Ursprünglich hatten wir geplant, den letzten Segeltag im wunderschönen Beaulieu River zu verbringen, bevor wir nach Hamble zurückkehren mussten. Doch das Wetter machte uns einen dicken Strich durch die Rechnung.
Umgeben von dichten Nebelschwaden wachten wir auf. Laut Wetterbericht sollten sich diese gegen 10 Uhr lichten. Doch als bis 12 Uhr nicht viel passierte, außer dass der Nebel umherwaberte, mussten wir den Beaulieu River streichen und uns fast blind auf den Weg zurück in den River Hamble machen.
Die Fahrt war die spannendste der ganzen Reise und teilweise fast gespenstisch. Wenn man nichts mehr sieht, ist man gezwungen, sich umso mehr auf den Gehörsinn und natürlich die technischen Geräte an Bord zu verlassen.

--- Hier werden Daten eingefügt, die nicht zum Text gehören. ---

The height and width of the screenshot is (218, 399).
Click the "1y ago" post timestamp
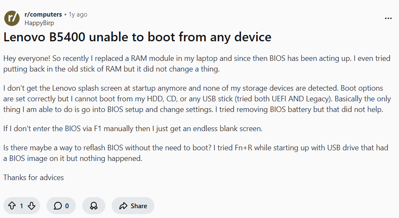78,14
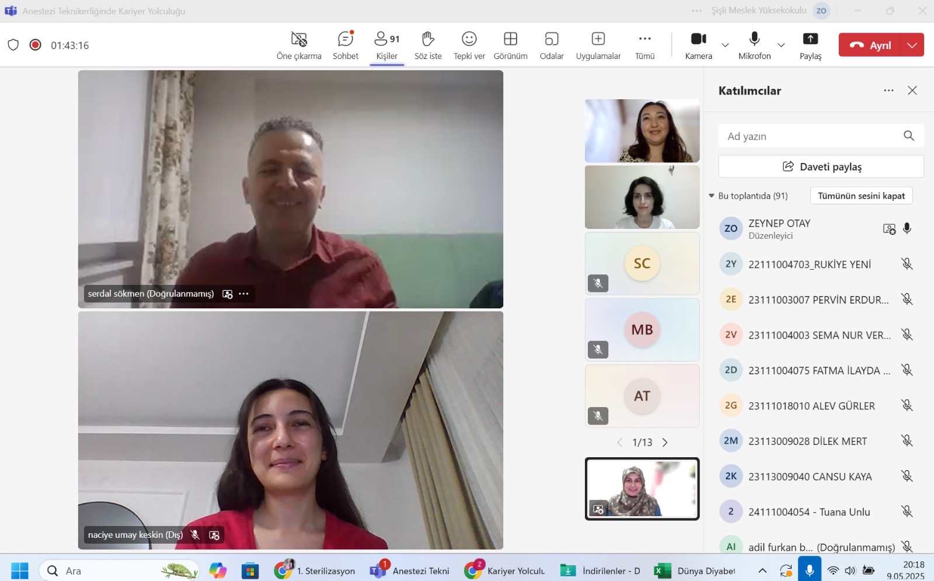Toggle ZEYNEP OTAY's microphone in participant list

point(907,228)
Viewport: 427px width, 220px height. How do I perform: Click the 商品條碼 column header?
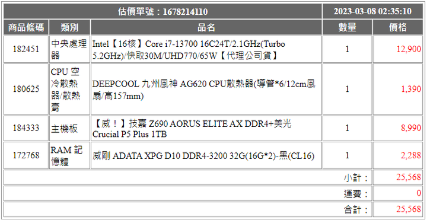point(26,27)
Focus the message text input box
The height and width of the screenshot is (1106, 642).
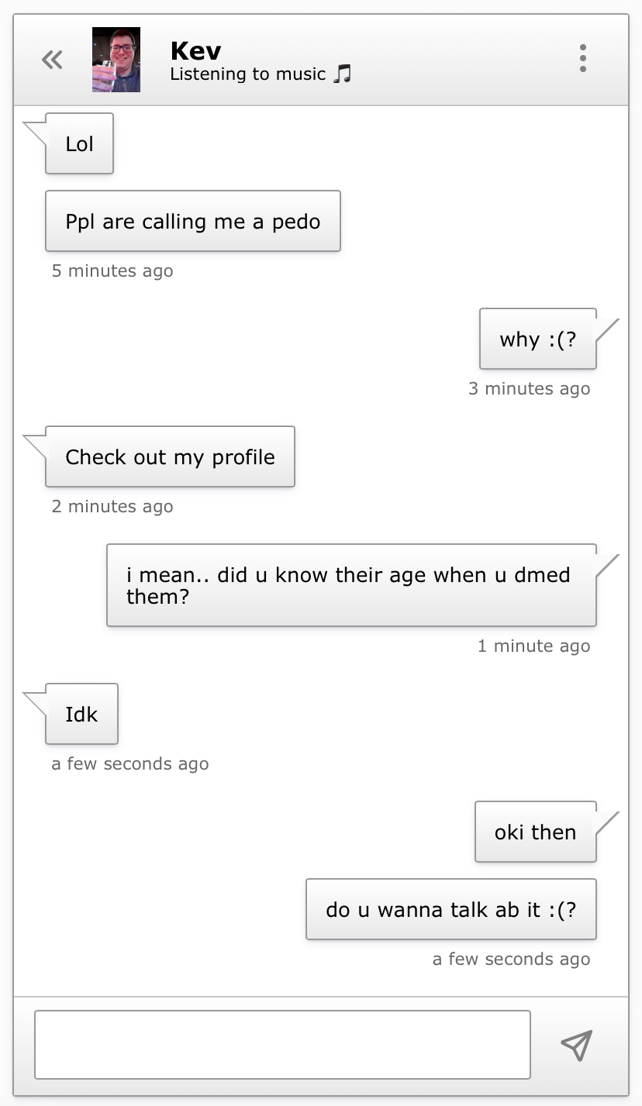coord(282,1045)
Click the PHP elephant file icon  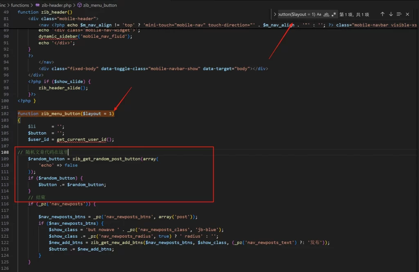pos(38,5)
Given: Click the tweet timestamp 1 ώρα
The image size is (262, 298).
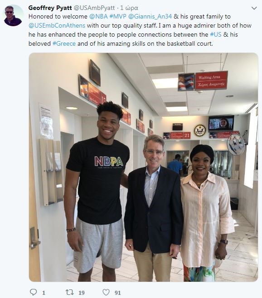Looking at the screenshot, I should (x=129, y=8).
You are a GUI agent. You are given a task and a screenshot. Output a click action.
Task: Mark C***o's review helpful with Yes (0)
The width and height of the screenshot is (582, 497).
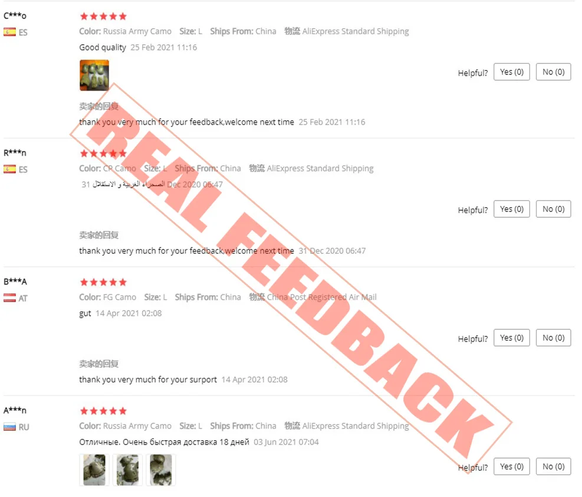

Meistens hörten wir die uns umgebenden Schiffe durch die abgegebenen Schallsignale lange bevor etwas in Sicht kam. Unheimlich ist es allemal, wenn die Ohren sagen, dass etwas Großes nahe ist, man es aber im dichten Nebel nicht sehen kann.
Dank der hohen Tide konnten wir abseits des Fahrwassers fahren, sodass wir den großen Fähren und Frachtern nicht zu nahe kamen. Der Plotter zeigte über AIS an, welche Schiffe um uns herum waren - zumindest die Berufsschifffahrt. Das ewige Starren in den Nebel erzeugte bei mir Halluzinationen: ich sah immer wieder Dinge, wo keine waren... und plötzlich tauchten dann doch das ein oder andere kleine Boot oder Tonnen unvermittelt aus den weiß-grauen Schwaden auf. Der unheimlichste Moment war der, als wir den Motor eines recht großen Schiffes hörten, aber es noch nicht sehen konnten, bis es plötzlich schräg achtern aus dem Nebel auftauchte. Beruhigend war es zu wissen, dass wir uns außerhalb des Fahrwassers bewegten und dass einige der großen Pötte Lotsen haben, die vorausfahren. Sollte man im Weg rumdümpeln, wird man energisch von dort verscheucht. Wir haben es jedenfalls dank Marens guter Navigationskünste sicher nach Hamble geschafft und waren froh, als wir - etwas steif gefroren - im Hafen fest machten.
Segeln im Solent im Winter?
Auf die Frage: "Gehst du wieder segeln im Solent im Winter?" habe ich ein klares "Nein!" als Antwort. Ich bin froh um die Erlebnisse dieser Woche, besonders mit meinen Mitseglerinnen und unserer Skipperin lief es einfach super gut! Aber ich habe mir geschworen, zukünftig in wärmeren Gefilden zu segeln. Die Gewässer des Solent möchte ich unbedingt zu einer anderen Jahreszeit noch einmal ausführlich kennenlernen. Die Landschaft und auch besonders die Herzlichkeit und der Humor der Engländer haben mich wieder einmal überzeugt, dass die Insel eine Reise wert ist.
Noch eine Empfehlung zum Schluss: Wenn ihr einmal auf der Suche nach einer guten Skipperin seid: ich kann Maren wirklich empfehlen. Ich habe mich stets gut aufgehoben gefühlt und ihre ruhige und besonnene Art sehr geschätzt. Fragen wurden ausführlich und verständlich beantwortet und auch die Theorie hat Spaß gemacht. Danke, Maren!